En général, ce n’est pas l’ambition qui fait défaut : votre mari se réveille frais et dispos, bien décidé à profiter de ce repos forcé pour s’acquitter enfin de ces tâches qu’il remet sans cesse, faute de temps : mettre à jour son carnet d’adresses, évaluer sa collection de timbres-poste, essayer — une fois pour toutes — de comprendre quelque chose au libellé de sa fiche de paie. Mais, neuf fois sur dix, ces bonnes résolutions ne résistent pas à un examen objectif de la situation et des forces en présence : outre que ces activités, en effet, se révèlent particulièrement malaisées sur la table roulante que la femme de salle n’a pas complètement débarrassée des miettes du petit déjeuner, Monsieur voit très vite diminuer son courage. Le moindre effort l’épuise et il ne peut guère rester plus de dix minutes dans la même position (encore ne parvient-il à « tenir » les dix minutes susdites qu’au prix de savants rééquilibrages d’oreillers dont vous faites régulièrement les frais).

Pour les mêmes raisons, il ne saurait être davantage question de lui proposer mots croisés, problèmes d’échecs ou patiences, dont le nom seul suffit à lui faire prendre un teint grisâtre, en regard duquel la mine offerte au retour de l’opération n’était que bien peu de chose...

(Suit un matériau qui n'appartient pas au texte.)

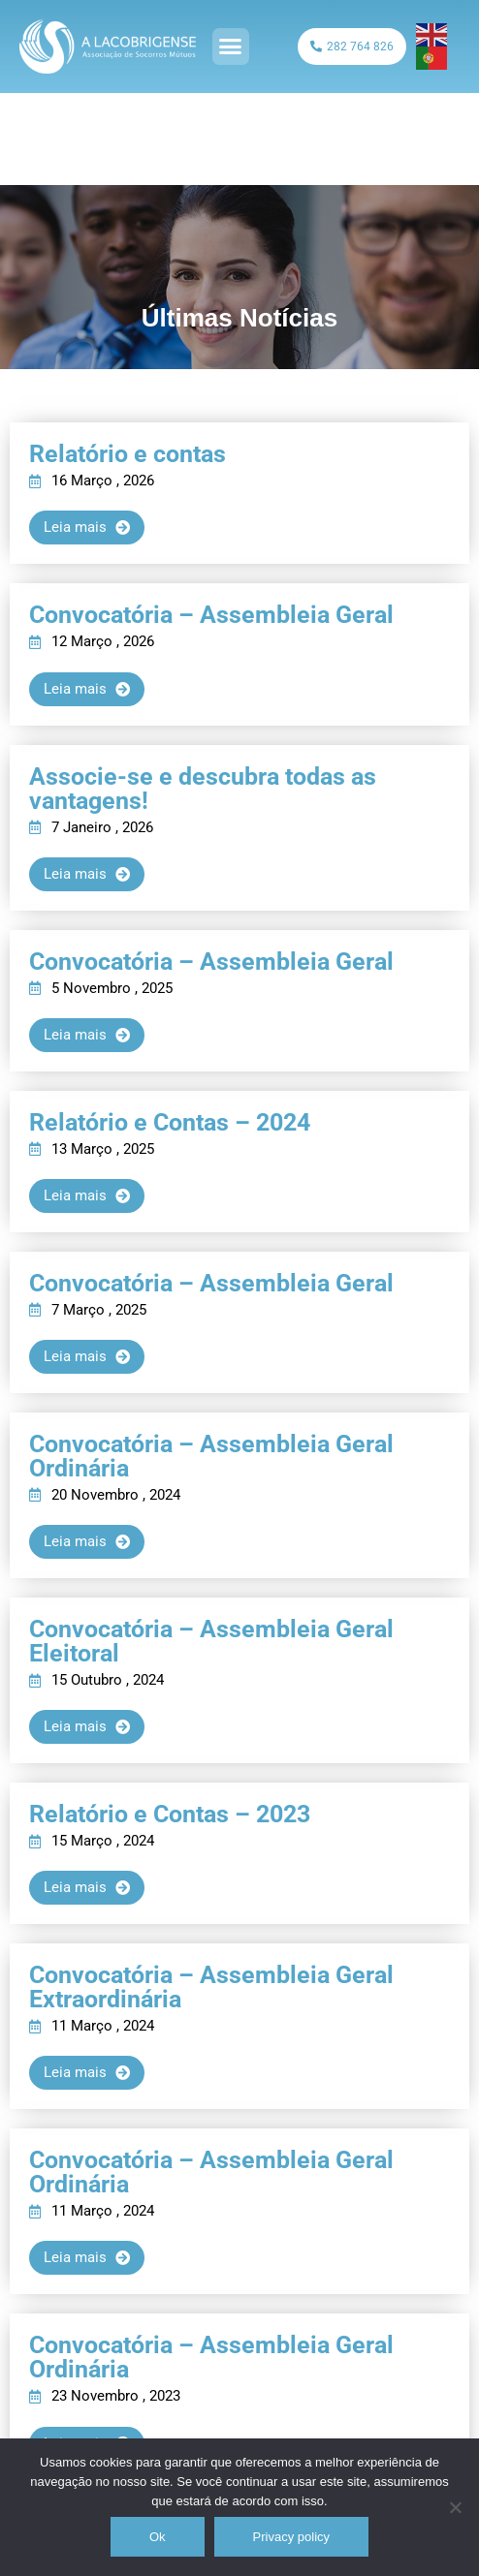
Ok (157, 2536)
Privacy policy (291, 2536)
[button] (230, 46)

Quant aux espoirs qu’en dernier ressort vous aviez placés dans la lecture, ils ne pourront faire illusion très longtemps. Dédaignant les succès littéraires qui faisaient l’orgueil de sa bibliothèque(6), votre époux, prévoyant l’abattement qui serait le sien dans les jours qui suivraient l’opération, avait pris la précaution de n’emporter que de vulgaires « polars ». Mais, faute de pouvoir s’enfouir, avec le livre en question, sous les couvertures — où la fréquentation de sa plaie lui est par trop pénible —, le malade s’apercevra bien vite de la témérité de son entreprise : impossible, en effet, de parcourir un roman policier dans une chambre de clinique sans s’entendre expliquer par tout le monde (et ce, dès le chapitre deux) que c’est le neveu qui a fait le coup.

La seule activité qui, pour l’heure, puisse trouver grâce aux yeux de votre mari serait celle qui consiste à fixer ses impressions sur le papier, afin de jeter les bases d’un livre qui ressemblerait un peu à celui-ci. Mais le nombre de tuyaux qu’il lui faudrait déplacer à la suite du stylo a tôt fait de mettre un frein à son ardeur satirique !

Il ne reste plus alors qu’à attendre celle dont le romancier dit « qu’elle abolit tout, fatigues et passions » : la nuit...

 

(1) Le tube au néon qui surplombe le lit de votre mari refuse de s’allumer trois fois sur quatre, spécialement la nuit.

(2) Le papier hygiénique n’est que rarement fourni par la clinique ; quand il l’est, son moelleux est tel qu’il vaut mieux l’ignorer, si l’on ne veut pas ajouter les hémorroïdes à ses problèmes immédiats.

(3) Il n’est rien de plus difficile à obtenir, en milieu hospitalier, qu’un vase qui ne soit pas de nuit.

(4) L’oxygène ambiant est déjà suffisamment rare pour que l’on n’estime pas nécessaire d’en faire profiter des végétaux aussi encombrants !

(5) Les esprits les plus incultes savent que la vésicule biliaire entretient de vagues rapports avec le foie.

(6) Quelques exemples de titres fortement déconseillés en pareil cas : Pour qui sonne le glas d’Ernest Hemingway, Une mort très douce de Simone de Beauvoir, La Table aux crevés de Marcel Aymé, etc.